В отличие от Вайля я, как правило, ножи не пускаю в ход. Вообще говоря, если мне надо подойти так близко к цели, значит, где-то я очень сильно прокололась, так что уже один хрен — могла бы я сказать, отбрехиваясь. Но все же один я с собой ношу — мой реверанс в сторону известной мудрости о том, что оружия много не бывает.
Мой резервный ресурс начал свою жизнь как филиппинский нож боло. Его подарили первому из моих военных предков, Сэмюэлу Парксу, перед тем, как он в 1917 году ушел на войну. С тех пор нож передавался от отца к сыну, а потом утратил для Дэвида свою привлекательность, когда мама запустила им в папу, увидев его на своей лучшей подруге. Так как нож тогда вылетел в окно спальни, я его наутро нашла на газоне. Вот так он ко мне и попал.
Нож, ножны и все хозяйство в специальном кармане, который создала для почти полной невидимости этого ножа моя портниха, миссис Пошла-Ты-В-Жопу. Я ее так зову, потому что каждый раз, когда звоню и говорю: «Шерри Линн, знаешь, чего у меня случилось? Я себе купила пару новых брюк!» — она отвечает именно этой фразой.
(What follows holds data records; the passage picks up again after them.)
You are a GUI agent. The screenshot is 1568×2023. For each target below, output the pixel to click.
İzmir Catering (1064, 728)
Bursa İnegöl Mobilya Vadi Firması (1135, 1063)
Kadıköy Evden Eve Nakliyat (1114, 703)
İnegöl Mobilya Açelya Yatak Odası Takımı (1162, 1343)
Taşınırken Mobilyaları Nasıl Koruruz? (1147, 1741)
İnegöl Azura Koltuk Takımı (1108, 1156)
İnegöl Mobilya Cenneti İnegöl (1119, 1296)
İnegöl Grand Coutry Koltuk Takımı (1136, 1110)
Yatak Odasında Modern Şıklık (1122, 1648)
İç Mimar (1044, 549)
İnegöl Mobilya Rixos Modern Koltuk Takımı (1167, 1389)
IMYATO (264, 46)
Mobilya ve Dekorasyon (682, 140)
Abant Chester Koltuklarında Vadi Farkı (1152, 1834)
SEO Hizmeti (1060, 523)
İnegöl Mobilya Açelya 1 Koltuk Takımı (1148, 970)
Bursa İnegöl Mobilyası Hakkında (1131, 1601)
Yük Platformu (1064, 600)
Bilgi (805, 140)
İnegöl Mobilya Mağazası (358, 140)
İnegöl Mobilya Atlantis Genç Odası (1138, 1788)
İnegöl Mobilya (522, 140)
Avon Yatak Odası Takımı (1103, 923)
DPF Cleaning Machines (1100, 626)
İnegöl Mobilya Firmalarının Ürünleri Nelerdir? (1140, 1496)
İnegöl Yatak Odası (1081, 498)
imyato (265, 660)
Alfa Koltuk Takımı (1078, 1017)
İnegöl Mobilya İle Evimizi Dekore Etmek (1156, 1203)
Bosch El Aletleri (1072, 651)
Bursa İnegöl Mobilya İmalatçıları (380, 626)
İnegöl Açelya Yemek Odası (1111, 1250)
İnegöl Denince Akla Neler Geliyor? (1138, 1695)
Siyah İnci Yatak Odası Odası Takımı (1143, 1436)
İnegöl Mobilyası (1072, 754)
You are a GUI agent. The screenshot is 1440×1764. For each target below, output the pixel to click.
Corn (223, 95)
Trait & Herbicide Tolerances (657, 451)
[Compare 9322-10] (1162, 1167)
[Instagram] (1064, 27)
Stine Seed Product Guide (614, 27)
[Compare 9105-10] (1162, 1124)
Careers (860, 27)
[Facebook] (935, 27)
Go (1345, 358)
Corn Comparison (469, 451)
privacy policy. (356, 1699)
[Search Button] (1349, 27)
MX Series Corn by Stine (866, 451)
Сунув руку в карман, я схватилась за искусно замаскированную рукоять и потянула — вылезло лезвие длиной с мою голень. Созданный изначально как универсальный инструмент, этот нож стараниями Бергмана был подогнан под мои потребности. Сейчас он был так остер, что мог резать металл или — что куда важнее — защитить мою жизнь.
Этот гад кружил около меня и был куда меньше испуган прапрадедовским ножом, чем мне бы хотелось. Ну и хрен с ним. Я бросилась прямо на него, вопя, как разозленная мамаша-болельщица, и размахивая клинком, как самурай, и стала делать ложные выпады вправо, влево, вправо, влево, а шит его раскрывался все сильнее и сильнее — не успевал за мотающейся головой, уходящей от попыток перерезать горло. Еще финт — и я бросилась вперед, погрузив лезвие в разрез щита, появившийся из-за движения тела.
Монстр умер мгновенно.
Я извлекла клинок и обтерла его краденой формой охранника. Радовалась, что боло меня спас. Жалела, что одна и та же семья уже сто лет сует его в кровь и внутренности. Кажется, мы порождаем убийц, сомневаться не приходится. Поймала себя на надежде, что И-Джей, быть может, разорвет эту цепь. Может быть, найдется у меня секунда свободная, чтобы позвонить ей и сделать это предложение. И не важно, что ей еще месяца от роду нет и она будет пытаться проглотить наушник. Начать промывать мозги молодому поколению никогда не рано.